According to Ridge, debut age now has the highest impact. While it’s strange that this has shot up so much from it’s rank in the OLS coefficients, it does make sense. Of course, the earlier someone debuts in the MLB, the more likely they are to have more at-bats. So this doesn’t give us any new insight.
The next three features were also highly rated by the OLS model. So we can feel more confident that high runs per AB, low strikeouts per AB, and high OPS in the minors are correlated with longer careers in the MLB. Playing college baseball also seems to help players have longer professional careers as well. After that though, nothing else seems to be tremendously impactful. It is nice to see, however, that the conclusions for handedness and position from the OLS model were validated by the Ridge model. You can see that all the coefficients for those features are close to zero meaning they provide very little impact.

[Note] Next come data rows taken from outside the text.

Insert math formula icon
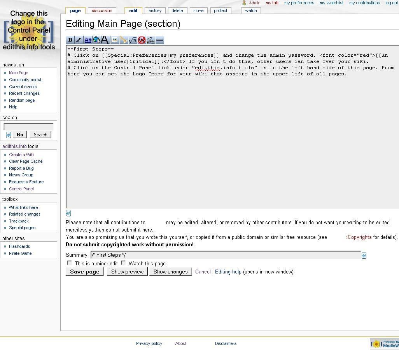Screen dimensions: 399x350 (133, 40)
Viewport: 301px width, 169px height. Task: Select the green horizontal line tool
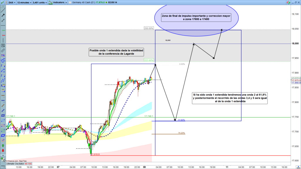[3, 31]
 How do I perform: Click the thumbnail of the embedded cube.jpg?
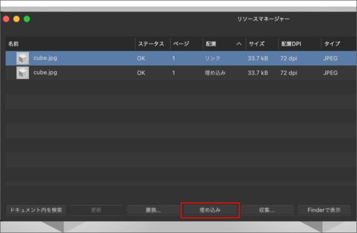coord(22,73)
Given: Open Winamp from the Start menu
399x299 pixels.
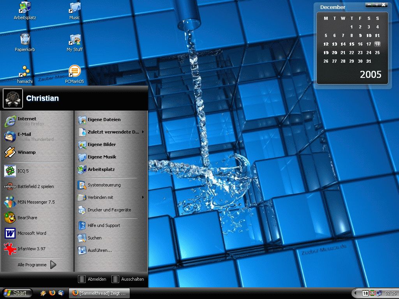Looking at the screenshot, I should click(26, 152).
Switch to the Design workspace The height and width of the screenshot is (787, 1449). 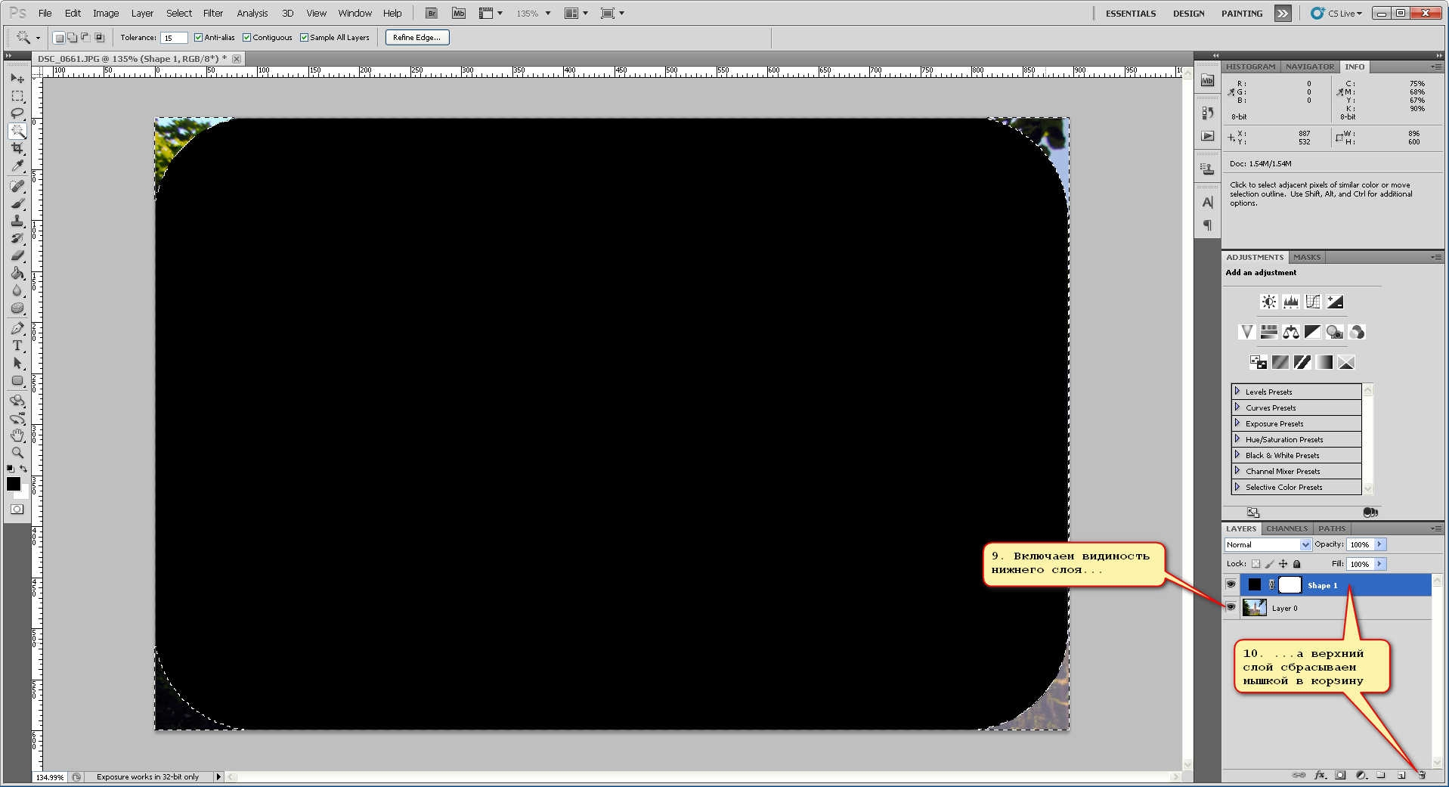[1188, 13]
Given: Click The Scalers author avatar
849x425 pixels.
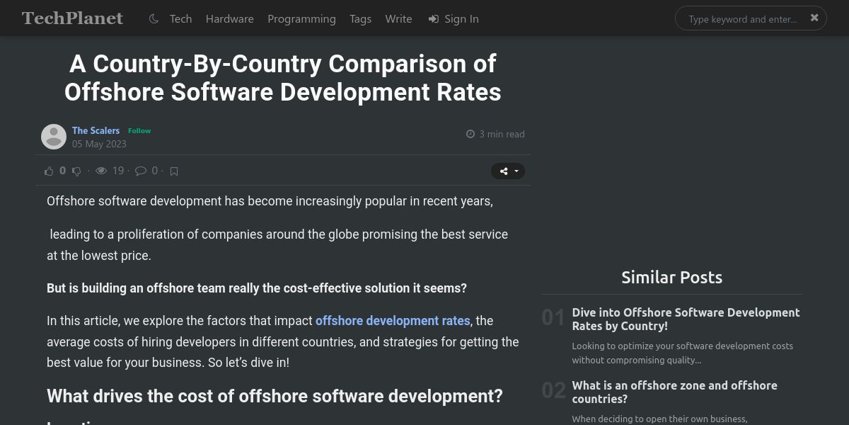Looking at the screenshot, I should click(54, 137).
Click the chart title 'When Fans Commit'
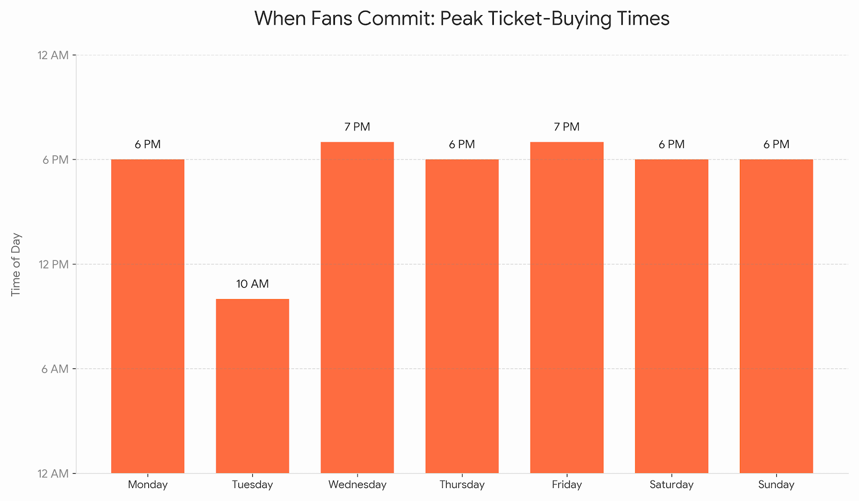Viewport: 859px width, 501px height. [x=462, y=19]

We had come to the same conclusion by noticing that their OLS coefficients were all about the same.
Conclusions
Unfortunately, we still cannot predict anything with the Ridge model. According to this model, the feature that has the most predictive power on the number of ABs per season a player will have in the MLB is the age they enter the league. That’s not very useful. Perhaps predicting MLB career length is an incredibly difficult task and debut age really is the most impactful feature. If not, we need to find more features to add to our model or maybe we can change the dependent variable to MLB OPS or WAR. In the meantime, we can also develop a classification model that can tell us if a minor league player will even make it to the pros or not. So how is this helpful? Let’s say you’re a professional baseball GM and you only had this model to help you draft players. You still won’t know who exactly is going to have a long MLB career but if you see a college graduate with a low strikeout rate, lots of runs, and a high OPS you might just perk up. This model can tell us which of the many baseball statistics to pay attention to when evaluating players. Finally, as you can see from above we know a lot more about our data and have many more ideas on how we can answer this problem of player evaluation.